[mvapich-discuss] Announcing the Release of MVAPICH2 1.8RC1 and
OSU Micro-Benchmarks (OMB) 3.5.2
Jens Glaser
jglaser at umn.edu
Thu Mar 22 23:27:55 EDT 2012
Great. Thank you for the quick fix! It is working now.
Jens.
On Mar 22, 2012, at 8:10 PM, Devendar Bureddy wrote:
> Hi Jens
>
> Thank you for letting us know this issue. This is a corner case we
> missed in heterogeneous GPU configuration. This issue should happen
> only when running with 3 processes in your configuration (GPU0 to
> IOH1, GPU1&2 to IOH2). The attached patch should fix this issue. Can
> you please try this patch and let us know if this works for you?
>
> Please follow below instructions for applying the patch.
================
• What the task asks: Return the mailing-list message above about the MVAPICH2 patch word for word, in full.

• Excerpted records:
================
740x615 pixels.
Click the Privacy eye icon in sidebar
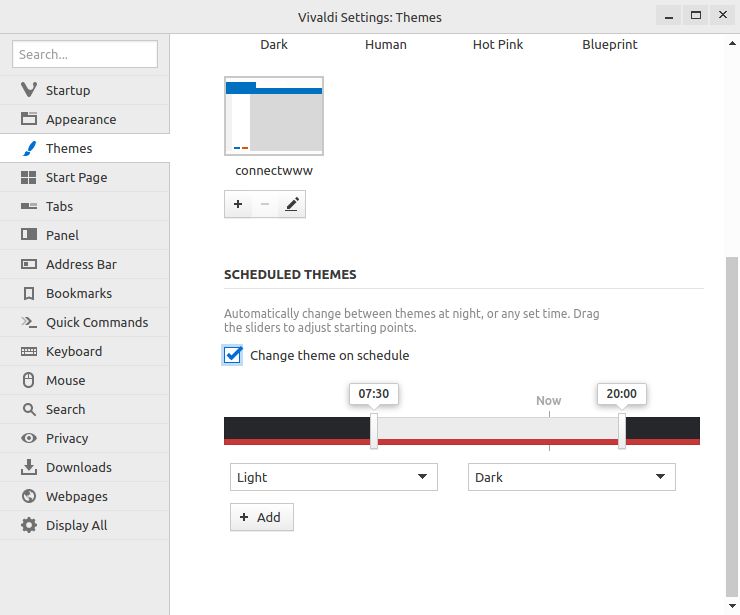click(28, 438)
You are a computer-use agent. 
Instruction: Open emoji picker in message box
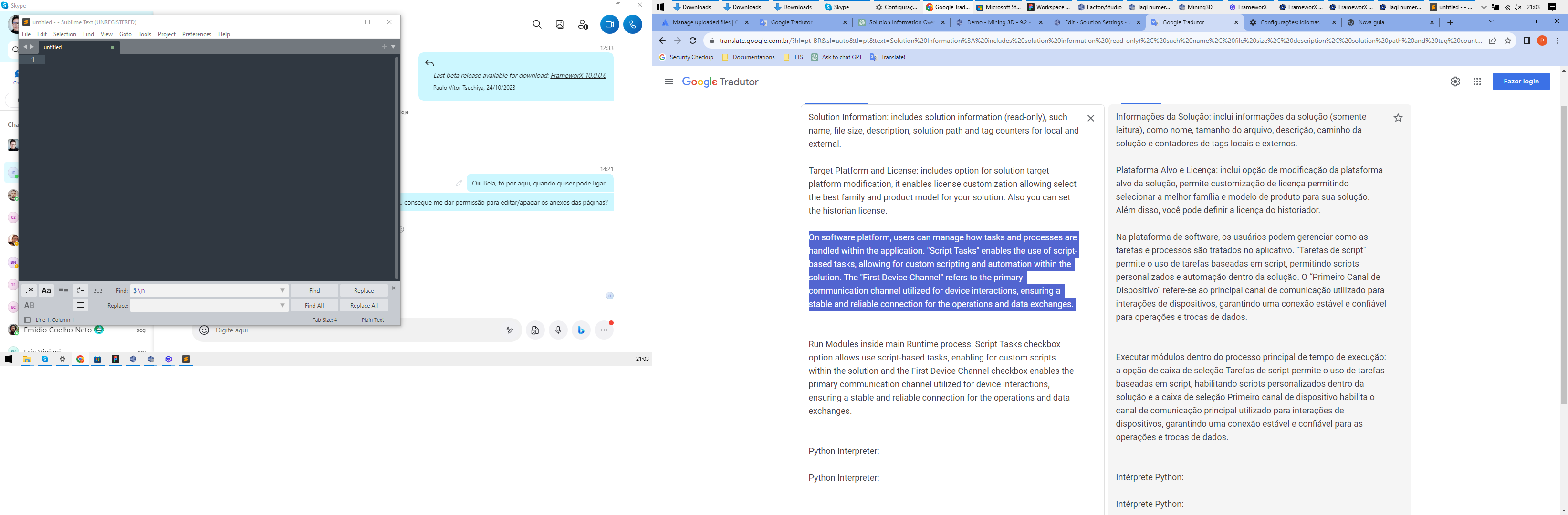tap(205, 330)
================
• Solution to this exercise:
[mvapich-discuss] Announcing the Release of MVAPICH2 1.8RC1 and
OSU Micro-Benchmarks (OMB) 3.5.2
Jens Glaser
jglaser at umn.edu
Thu Mar 22 23:27:55 EDT 2012
Great. Thank you for the quick fix! It is working now.
Jens.
On Mar 22, 2012, at 8:10 PM, Devendar Bureddy wrote:
> Hi Jens
>
> Thank you for letting us know this issue. This is a corner case we
> missed in heterogeneous GPU configuration. This issue should happen
> only when running with 3 processes in your configuration (GPU0 to
> IOH1, GPU1&2 to IOH2). The attached patch should fix this issue. Can
> you please try this patch and let us know if this works for you?
>
> Please follow below instructions for applying the patch.